Le 22 août dernier, Christine Lagarde, entre méthode Coué, dogmatisme idéologique et foutage de gueule, subtil registre dans lequel elle excelle, avait "embouché la trompette de l’autosatisfaction", comme moque l’Humanité. Le PIB recule, l’inflation, le chômage montent ? La récession menace-t-elle le pays ? Rassurez-vous, pour Madame la marquise Lagarde, tout va très bien ! Objet de son optimisme béat, on vous le donne en mille, les bienfaits de la loi TEPA concernant les heures supplémentaires défiscalisées : "Environ 6 millions de salariés (près de 4 millions de foyers) ont déclaré des heures supplémentaires exonérées, pour un montant total d’environ 1 540 millions d’euros, soit près de 400 euros par foyer", jubile la ministre de l’Économie. Extraordinaire performance que celle de parvenir à donner un chiffre : l’organisme de la Sécu fédérant les URSSAF lui-même, l’ACOSS, dont le rôle est justement de collecter les données dans ce domaine, a expliqué qu’il était impossible de chiffrer le nombre de salariés effectuant des heures sup à partir des seules déclarations des entreprises. Lagarde invente, donc. Son expertise économique se limite à l’estimation au doigt mouillé. Mais passons. Quand bien même de nombreux salariés en bénéficieraient, que pèsent-ils proportionnellement par rapport au reste des Français, qui subissent un recul du salaire annuel moyen de 0,5% sur l’année ? Est-il légitime de se féliciter de cet effet marginal quand on considère le coût de la mesure, chiffré par Bercy à quatre milliards d’euros ? Sans compter que favoriser les heures supplémentaires impacte* forcément de façon négative les créations d’emploi. Ce qui devient carrément irresponsable dans un contexte où même les artifices comptables et la pratique des radiations massives ne parviennent plus à masquer la progression du chômage.
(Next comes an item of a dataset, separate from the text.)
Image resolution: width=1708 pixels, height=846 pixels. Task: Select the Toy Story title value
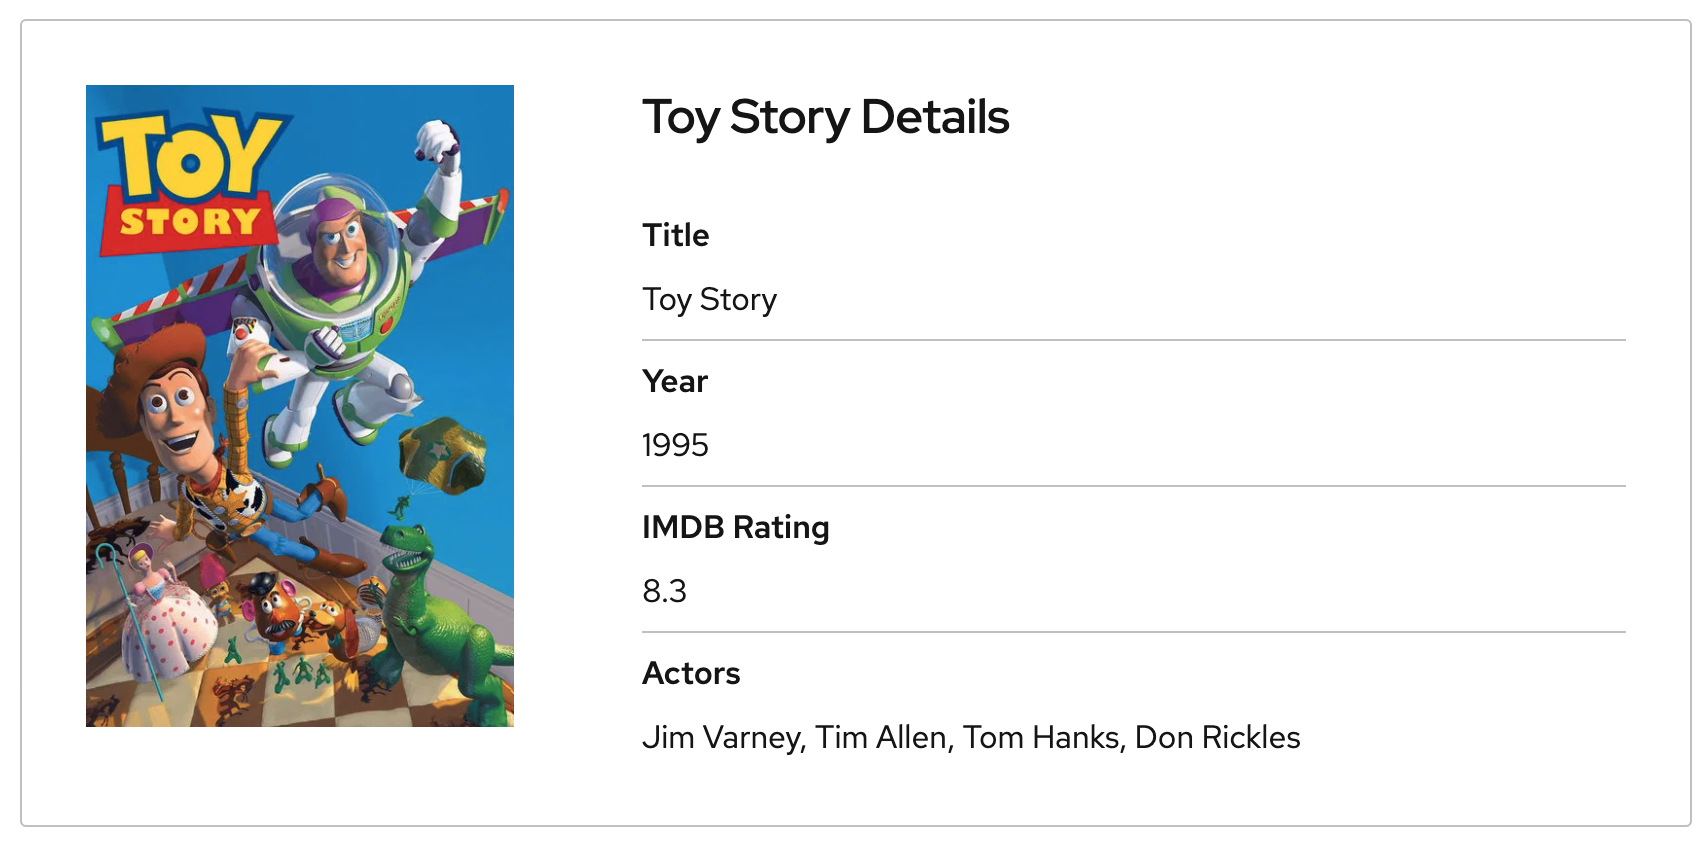[x=709, y=299]
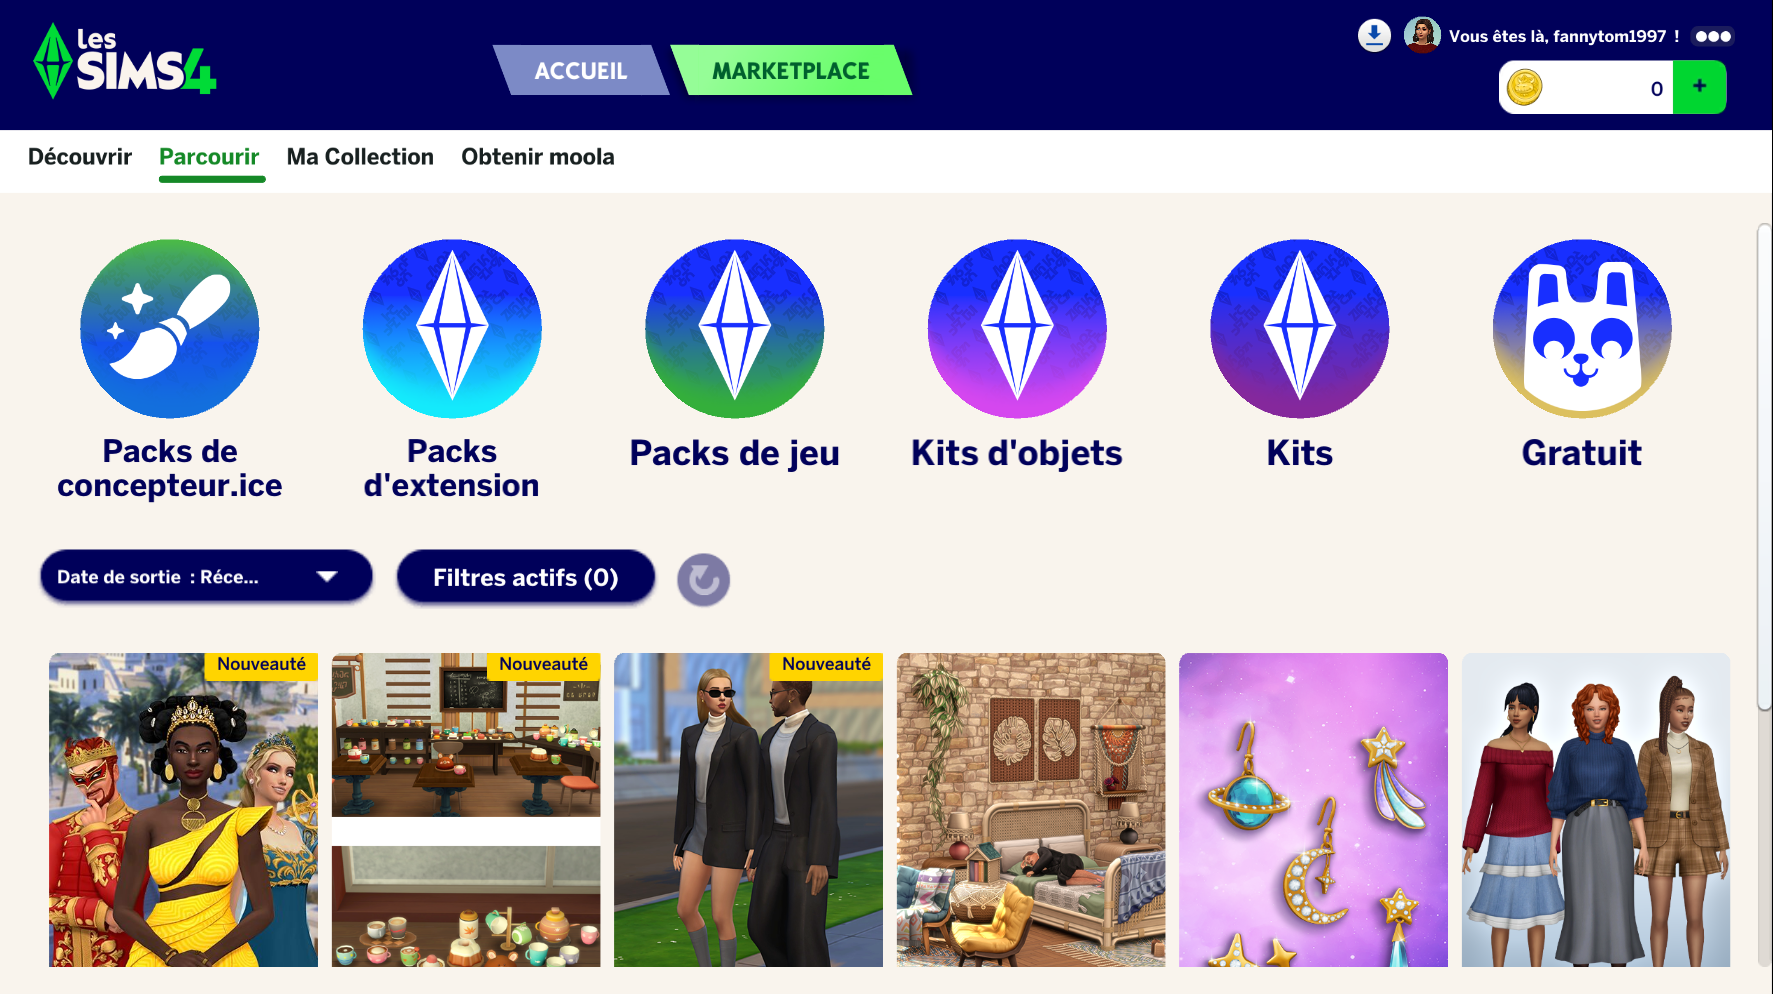Click the user avatar profile icon

1422,35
g duvalC’est le message véhiculé par Guillaume Duval, rédacteur en chef de l’excellente revue Alternatives Économiques, que nous n’avons de cesse de chaudement vous recommander. Il démonte de façon implacable l’absurdité du discours de la droite lorsqu’elle prétend vanter ses heures sup’ à "travailler plus pour gagner plus", dans un article qui a pour titre Chômage et heures sup : au royaume d’Ubu. Passionnant à lire dans son intégralité, il contient ce passage particulièrement jubilatoire, aussi limpide que féroce : "En période de croissance relativement rapide et de baisse du chômage, comme c’était le cas en 2007 lorsque Nicolas Sarkozy est devenu président de la République, c’était déjà une politique étrange que d’inciter, avec force argent public, les entreprises à faire faire des heures supplémentaires aux salariés déjà en poste plutôt que d’embaucher des chômeurs ou des jeunes qui sortent de l’école. (…) Mais aujourd’hui, il est tout simplement surréaliste de se féliciter de la poursuite de l’accroissement du nombre de ces heures supplémentaires. Un petit calcul de coin de table illustre l’absurdité d’une telle démarche dans le contexte actuel : un emploi salarié coûtait en 2007 41 000 euros en moyenne en France. Au lieu de dépenser 4 milliards d’euros avec comme résultat de dissuader les entreprises qui le pourraient d’embaucher, l’État pourrait donc, avec la même somme, financer entièrement 100 000 emplois supplémentaires (…). Si les pouvoirs publics doivent aider des gens à « travailler plus pour gagner plus », qui pourrait contester que ce soient d’abord les chômeurs, dont le nombre augmente de nouveau, qui doivent en priorité profiter de cette aide ?"

Qui le contesterait ? Mais nos gouvernants, pardi.

 

* Pour faire comme les vrais économistes sérieux, nous nous étions promis d’utiliser le verbe "impacter". Mission accomplie.